Figure 3: The phase plot that illustrates how fairness is achieved in the case that N connections traverse a bottleneck link. A TCP connection usually goes through several AI and MD phases, and follows the dashed line to reach the optimal operational point. If the optimal operational point can be accurately predicted, a TCP connection may follow the solid line and directly go to the point in one round trip time without incurring packet losses. 
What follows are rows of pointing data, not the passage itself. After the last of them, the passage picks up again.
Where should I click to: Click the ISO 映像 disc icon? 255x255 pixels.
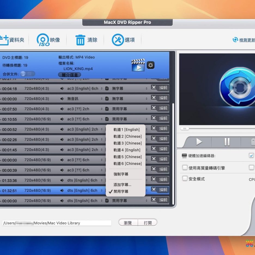pos(43,40)
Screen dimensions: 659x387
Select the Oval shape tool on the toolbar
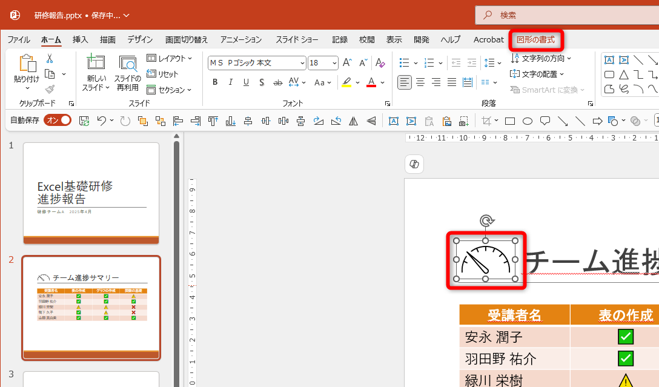pos(527,121)
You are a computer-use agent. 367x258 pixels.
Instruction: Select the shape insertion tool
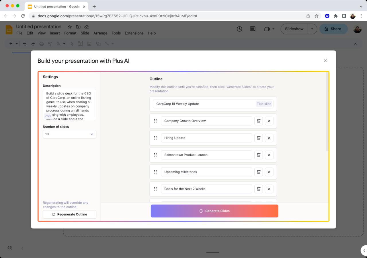[x=98, y=44]
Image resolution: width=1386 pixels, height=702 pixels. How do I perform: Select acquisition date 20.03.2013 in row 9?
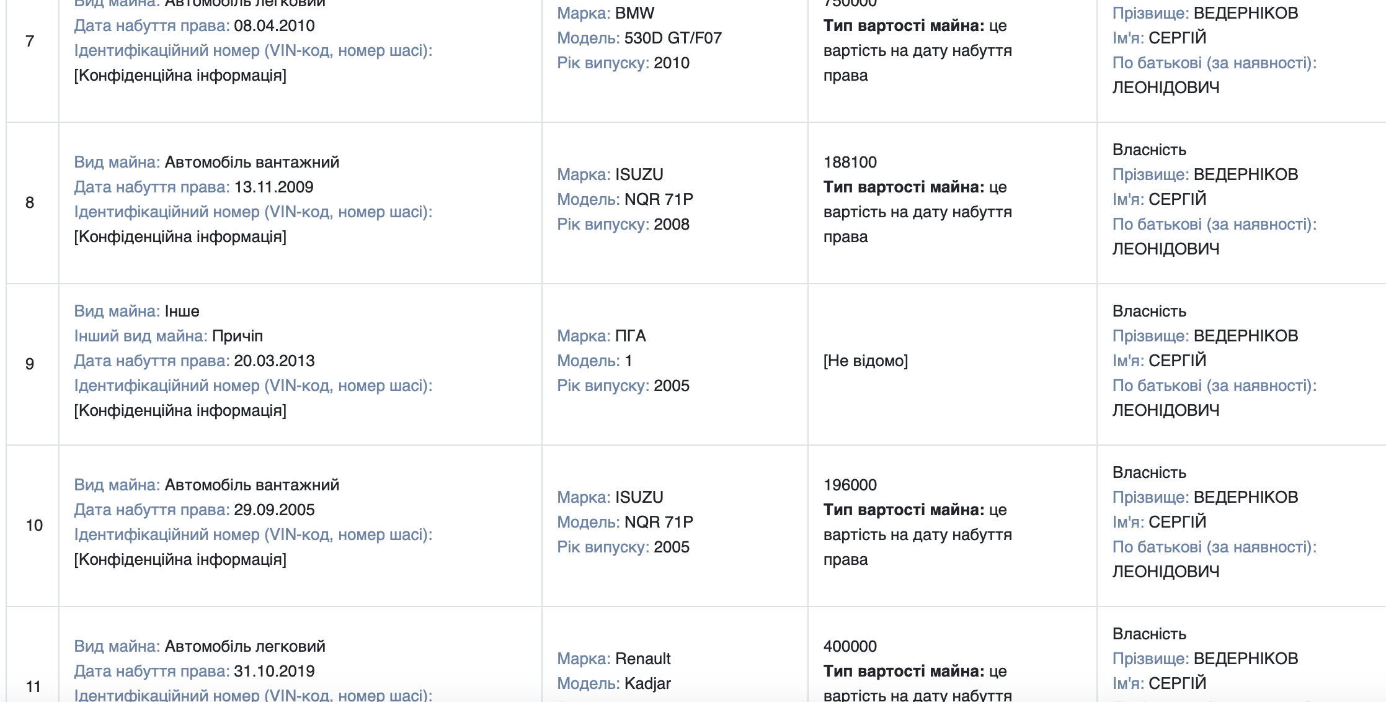pyautogui.click(x=274, y=361)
Along a similar line of reasoning, we have devised an novel scheme, called TCP with traffic prediction (TCP-TP), that exploits the prediction result to infer, in the context of AIMD steady-state dynamics, the optimal operational point at which a TCP connection should operate. Specifically, as shown in the phase plot in Figure 3, the optimal operational point of N TCP connections sharing the capacity, C, of a bottleneck link is the interaction of line f + B =C and line f/B= 1/(N-1), where f and B are the throughput attained by the TCP connection of interest and the other N-1 connections (which are taken as background traffic). Without traffic prediction, a TCP connection usually reaches the optimal point through several additive increase (AI) and multiplicative decrease (MD) phases (Figure 3). With accurate traffic prediction, we show that if all TCP connections are synchronized in making their congestion control decisions, a TCP connection can reach the optimal point in one RTT without commencing MD phases (and hence without incurring packet losses). This leads to significant performance improvement in terms of fast convergence to the optimal operational point, packet loss rate, and attainable throughput. 
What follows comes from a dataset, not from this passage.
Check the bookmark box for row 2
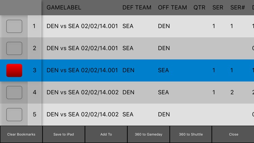 pos(14,48)
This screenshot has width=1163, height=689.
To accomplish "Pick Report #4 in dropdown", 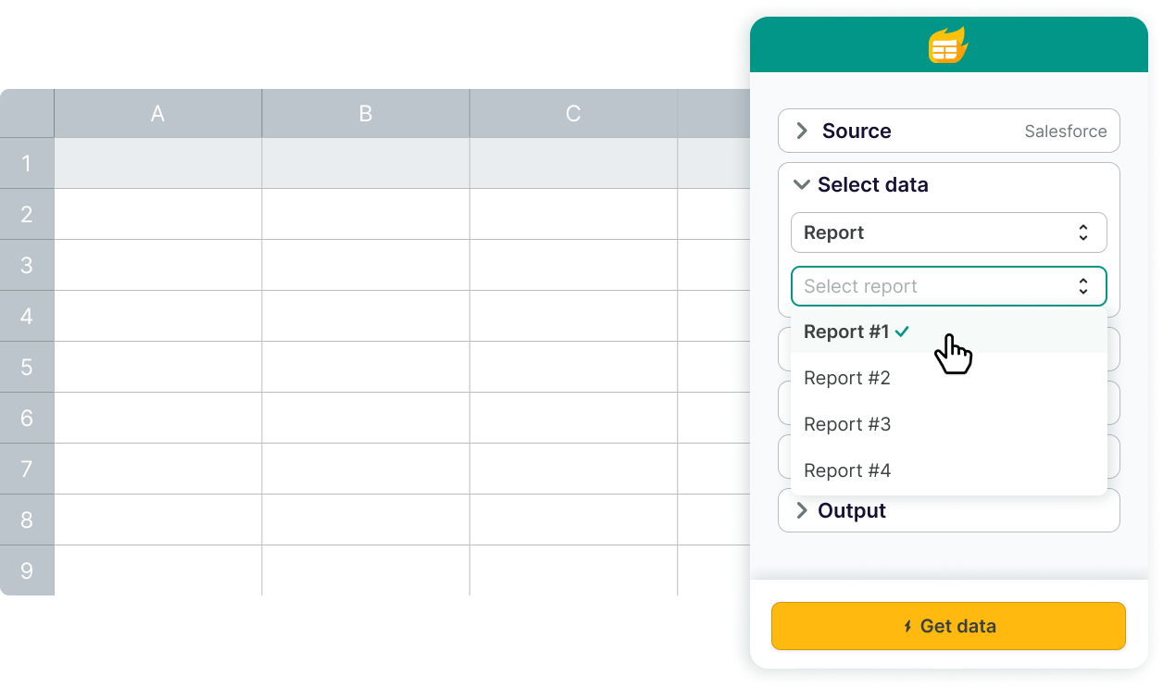I will click(846, 470).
In the case of existence of prediction errors, we show via phase plots that with the use of the MD phase, TCP-TP can still retain the stability established in the AIMD algorithm. Moreover, we analyze rigorously the the impact of prediction errors on fairness, and show when the prediction error is 100% (i.e., the predicted value is twice as large as the original value), the index of fairness only degrades 2.5%. Finally we demonstrate the change needed to incorporate the traffic prediction extension into TCP is minimal (tens of lines of code changes) by implementing TCP-TP both in FreeBSD 4.1 and conducting experiments. In the case that TCP connections do not synchronize in window adjustment and are subject to different RTTs, we show via simulation and FreeBSD implementation and experimentation that both TCP and TCP-TP cannot achieve fairness, but a TCP-TP connection still performs better than TCP (67% improvement in terms of packet loss ratio).